Begin Data listing
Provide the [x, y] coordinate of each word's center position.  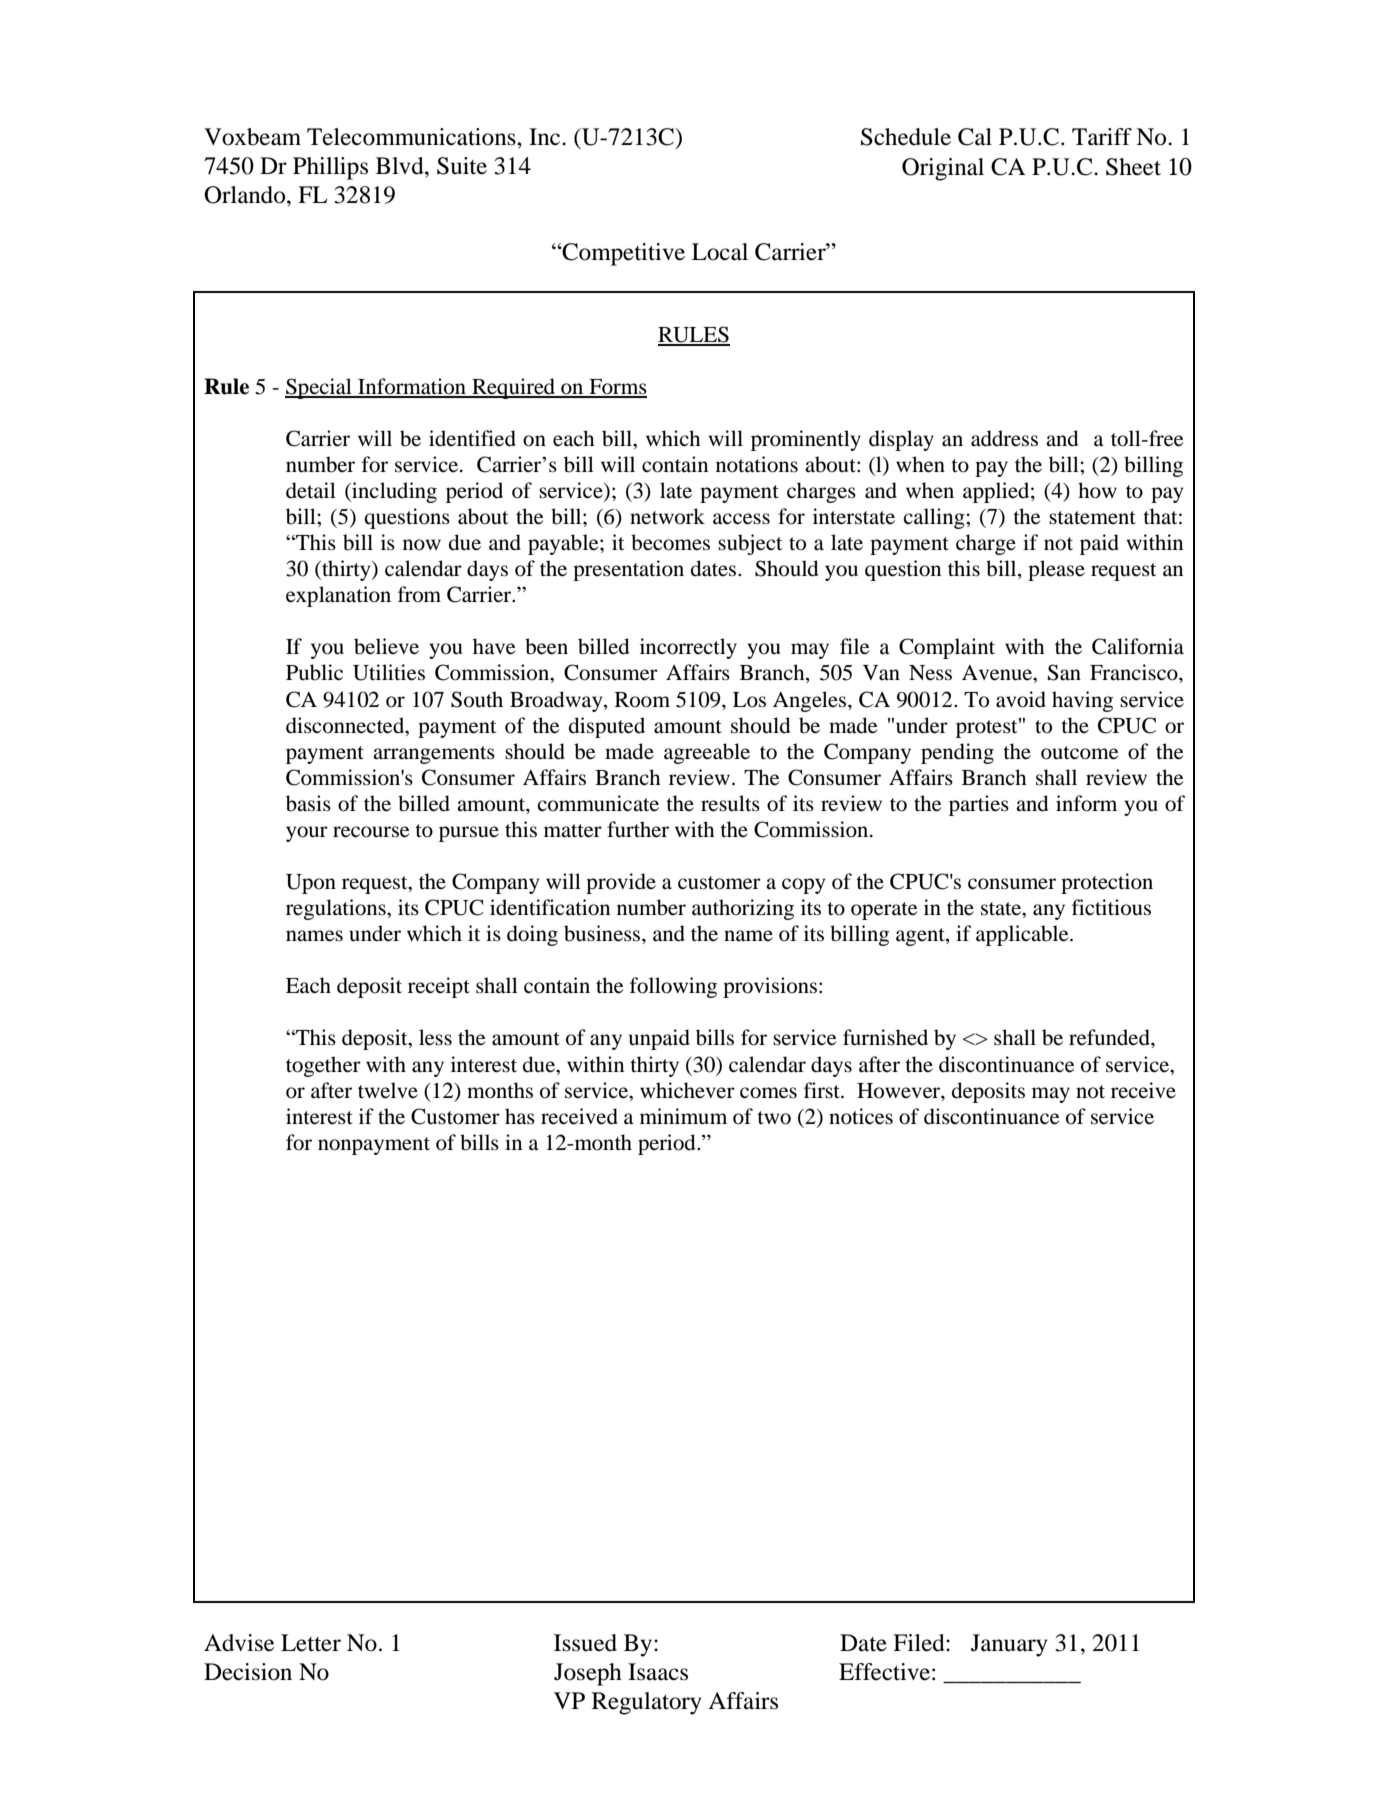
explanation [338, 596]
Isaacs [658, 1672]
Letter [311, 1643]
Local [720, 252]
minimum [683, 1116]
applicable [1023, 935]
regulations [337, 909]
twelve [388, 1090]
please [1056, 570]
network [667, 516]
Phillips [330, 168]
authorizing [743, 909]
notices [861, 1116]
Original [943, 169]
End Data listing
Begin Data listing
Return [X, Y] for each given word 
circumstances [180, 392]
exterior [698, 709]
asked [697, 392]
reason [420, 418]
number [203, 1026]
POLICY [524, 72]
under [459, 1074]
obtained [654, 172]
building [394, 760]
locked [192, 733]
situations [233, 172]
End Data listing
Begin Data listing
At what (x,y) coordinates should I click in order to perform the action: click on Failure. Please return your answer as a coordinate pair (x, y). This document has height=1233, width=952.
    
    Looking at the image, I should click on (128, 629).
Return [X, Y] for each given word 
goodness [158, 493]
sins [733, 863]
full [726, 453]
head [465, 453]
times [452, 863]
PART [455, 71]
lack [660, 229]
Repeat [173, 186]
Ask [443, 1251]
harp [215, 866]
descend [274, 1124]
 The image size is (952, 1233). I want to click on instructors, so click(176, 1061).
End Data listing
**What you have to do**
Rewrite the data from the line with "Provide the [x, y]" to the line with "Original [943, 169]", swapping "minimum" for "maximum" and leaving everything else unchanged. Give only those lines, and leave the pictures out.

**Answer to this exercise**
Provide the [x, y] coordinate of each word's center position.  
explanation [338, 596]
Isaacs [658, 1672]
Letter [311, 1643]
Local [720, 252]
maximum [683, 1116]
applicable [1023, 935]
regulations [337, 909]
twelve [388, 1090]
please [1056, 570]
network [667, 516]
Phillips [330, 168]
authorizing [743, 909]
notices [861, 1116]
Original [943, 169]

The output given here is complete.